La Ronde de nuit est un film où le mystère et l’étrange croissent au fur et à mesure de la progression de Victor (Gonzalo Heredia), son principal protagoniste, dealer à la gueule d’ange qui fait aussi commerce de son corps, dans la nuit d’une Buenos Aires de marginaux et de ceux qui les exploitent, de taudis et de clubs de luxe. Son parcours commence dans l’innocente assurance de celui qui possède le désir des autres et le plaisir de vivre, puis se transforme insidieusement en une dérive déroutante entre l’amour et la vengeance, la vie et la mort, le réel et le surnaturel. Ce jeune dieu victorieux se transforme en pantin aux mains d’un sort aveugle qui s’acharne inexplicablement et le plonge dans une noirceur aussi sombre que l’interminable nuit, dont il n’émergera qu’au petit matin ; ce sort n’est pourtant aveugle que pour qui ne peut voir : ce sont les manifestations de ses choix et actes passés qui reviennent le confronter, mais le comprend-il vraiment ? Seul instant de lumière dans cette errance plus incompréhensible et tragique que désespérée, l’œillet rouge que lui offre une fleuriste et qui éclaire sa nuit, un moment.

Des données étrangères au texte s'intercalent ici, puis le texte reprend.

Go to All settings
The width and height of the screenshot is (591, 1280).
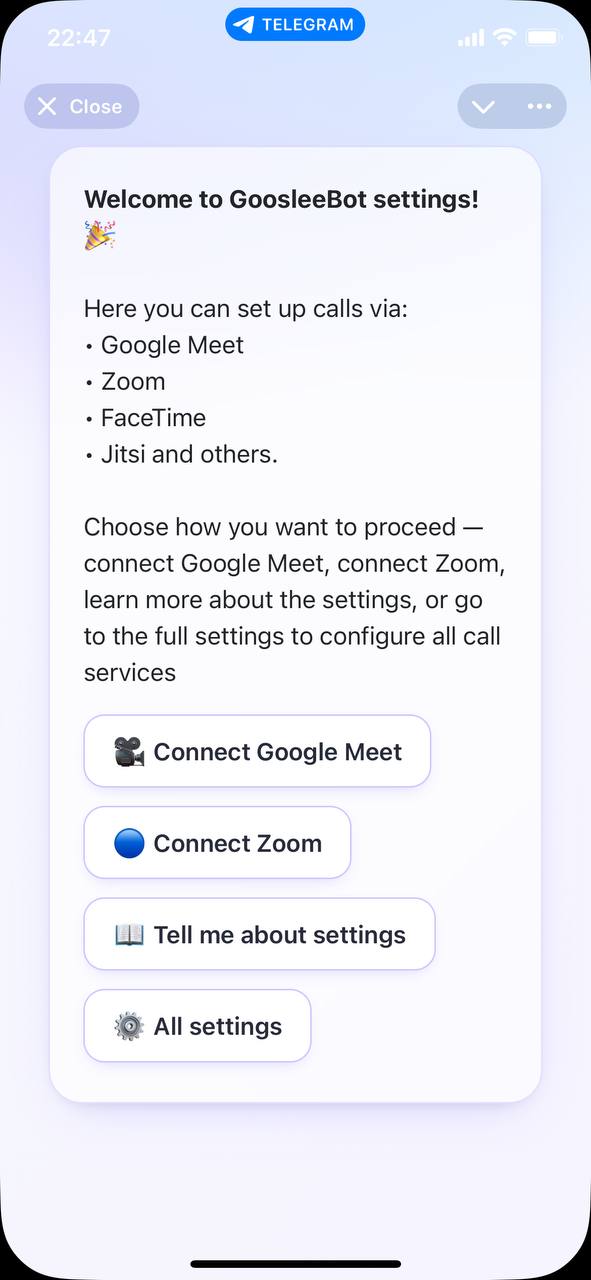(x=197, y=1026)
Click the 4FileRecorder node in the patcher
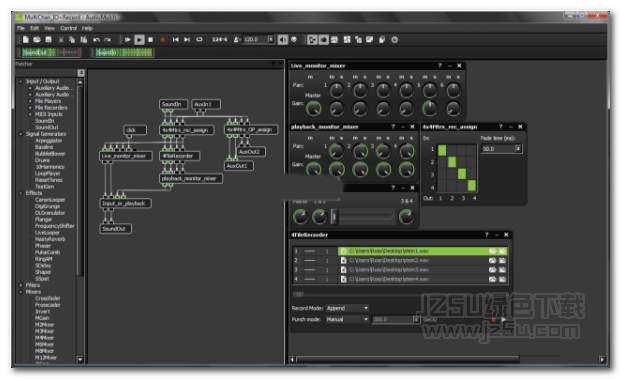The width and height of the screenshot is (621, 379). click(180, 156)
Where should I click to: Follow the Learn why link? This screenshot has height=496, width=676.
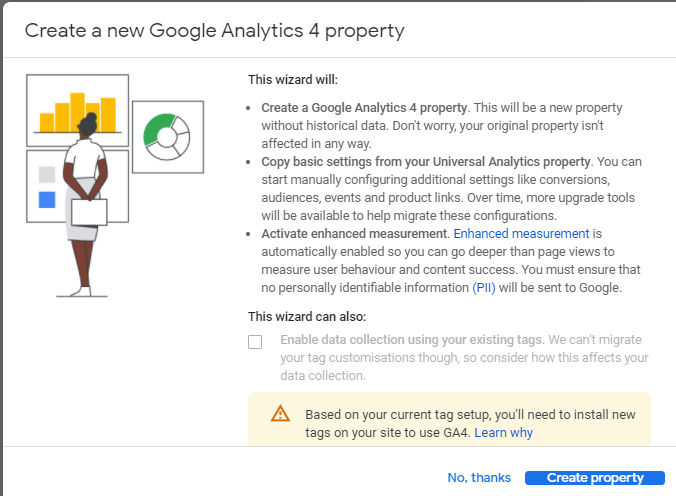[504, 432]
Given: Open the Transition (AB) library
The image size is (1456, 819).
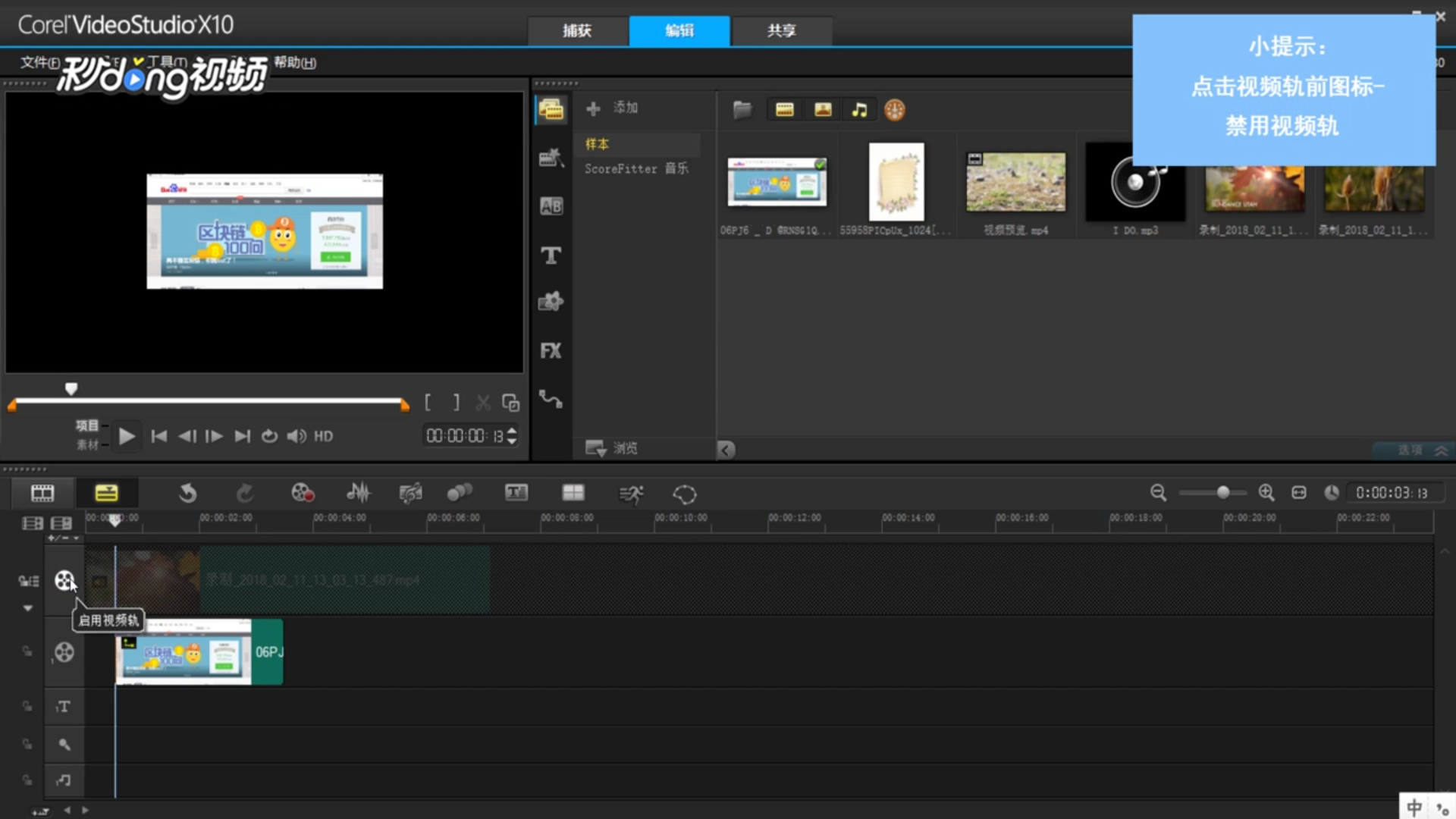Looking at the screenshot, I should coord(551,206).
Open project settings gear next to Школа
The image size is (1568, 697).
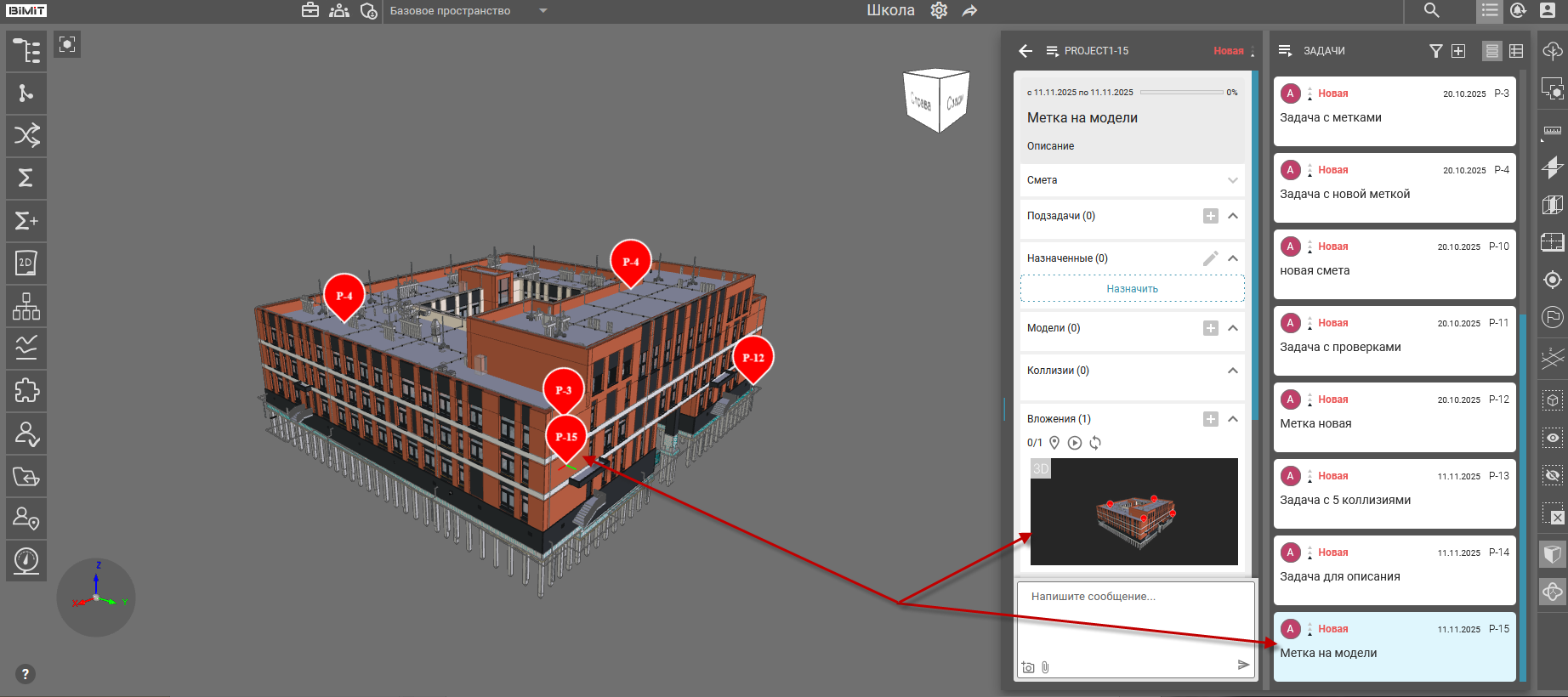coord(939,11)
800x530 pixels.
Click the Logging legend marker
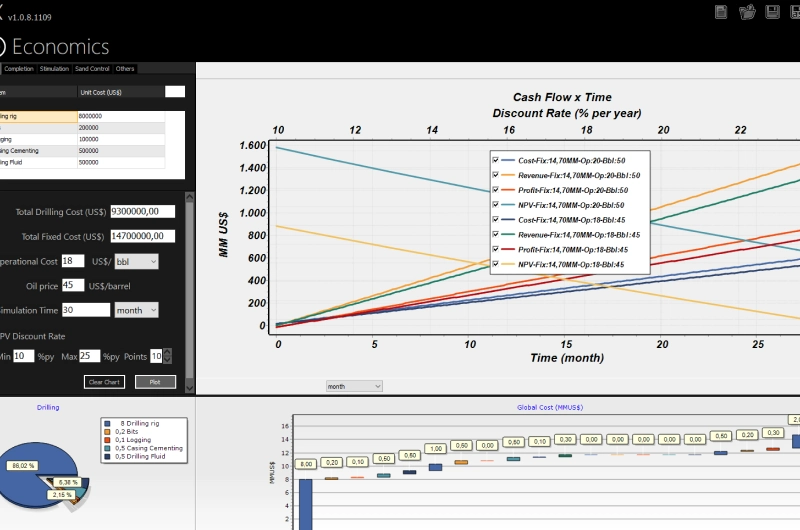[x=107, y=440]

Était-ce une nuit exceptionnelle, ou est-elle le quotidien qu’il retrouvera à la tombée du jour ? Dans la subtile spirale que forme ce film en forme de ronde – autant dans les lieux que par les gens que Victor croise, mais aussi entre passé et présent – on découvre, au début de la nuit, qu’on ne l’avait pas vu depuis longtemps dans les parages ; puis, plus tard, que c’est le 1er novembre, jour de la fête des morts. Et alors, on ne saura plus vraiment qui, des protagonistes, était réellement vivant et qui était un mort revenu pour emmener à jamais avec lui l’être aimé resté sur terre. Ce parcours n’est pas sans rappeler la traversée d’une Islande fantasmatique par Atsushi Hirata, jeune japonais venu y rendre les derniers honneurs à ses parents défunts, dans le très beau film Cold Fever de Friðrik Þór Friðriksson. Il y croisera aussi des êtres dont on ne saura parfois que plus tard qu’ils ne sont pas de ce monde. Mais ce film en est aussi l’opposé : ce parcours-là a un terme apaisé, tandis que celui de Victor se termine dans l’incertitude d’un possible éternel recommencement.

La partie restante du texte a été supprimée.